### Document text:
————

The report offers us the benefit of hindsight, now.

Thank you Phil and IBM for dragging us from the here and now, which already feels so fast and furiously overwhelming, and into the future. I love the future, don’t you? The critical-that-you-get-with-the-hyperconnected-program future.

The gist of it is this: we are not only in the Digital Age – following the Hunting and Trapping, Agrarian and Industrial Ages – but since 2007, fuelled by high-speed broadband, cloud computing, analytics and our general acceleration towards all things digital, we have been in a whole new age. A Hyper Digital Age. How cool is that? A new age. Powered by super fast broadband (why, hello, NBN) and things are gonna get way messy from here, affecting the way society functions, communicates, works, shops and recreates. Phil surmises that this will particularly affect businesses, some of which will not survive unless they go with the flow.

Sure we see the hints already. Death of newsprint. Connected classrooms. Six screens in the average Aussie house. But it is going way further than that and fast, to the point that we will all be in the media game, pumping stories around our increasingly borderless world.

————

### Stored data:
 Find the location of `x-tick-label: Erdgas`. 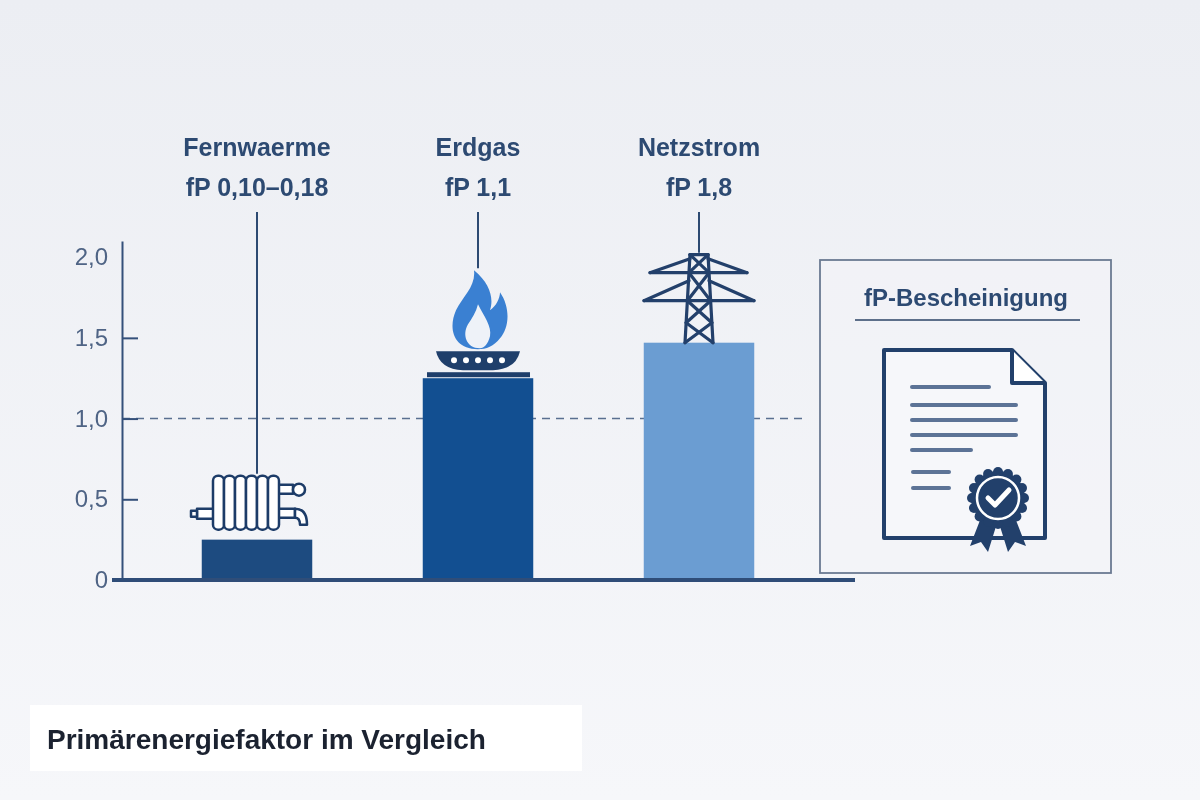

x-tick-label: Erdgas is located at coordinates (478, 147).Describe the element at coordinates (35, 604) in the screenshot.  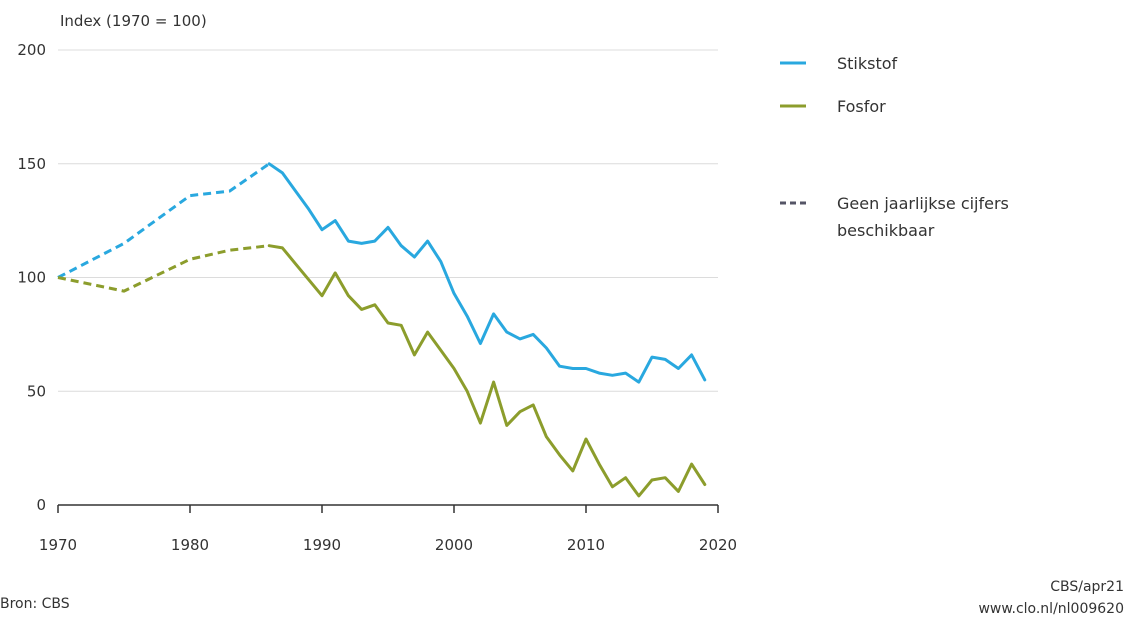
I see `source-note: Bron: CBS` at that location.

————

### Tasks for this exercise:
1. In the passage about the Hyper Digital Age, since what year have we been in that new age?
2. Continue the passage about the Hyper Digital Age from its final sentence, keeping its breezy, conversational voice.

### Exercise results:
1. Since 2007.

2.
Here’s a few little ideas from the report to whet your appetite:

  • We are fast becoming an exporting nation, but not just what we dig out of he ground. Service exports is the name of the game in the new hyper-connected future – education, business services and health,
  • Our appetite for data is insatiable. Think terabytes soon and petrabytes in my lifetime. I don’t even know what a petrabyte is. (Think of how many photos of cats playing pianos we will need to download in 2030),
  • Every surface is a screen. Including our bodies,
  • Get into healthcare and education and out of video retailing and newspapers. It seems like the most impact will be on media as we know it. Great. And,
  • Mining is OK, Gina.

I’m working with two clients at present – one in property development who doesn’t think they are in media (they are). The other a telco who know they have to be in media but are not certain how (they’ll work it out). Our hyper-connected future is going to change everything about their business models. And they may find that they need one another to survive.

So put the kettle on, put your feet up, read the report and marvel at how rapidly the world is changing before our very eyes.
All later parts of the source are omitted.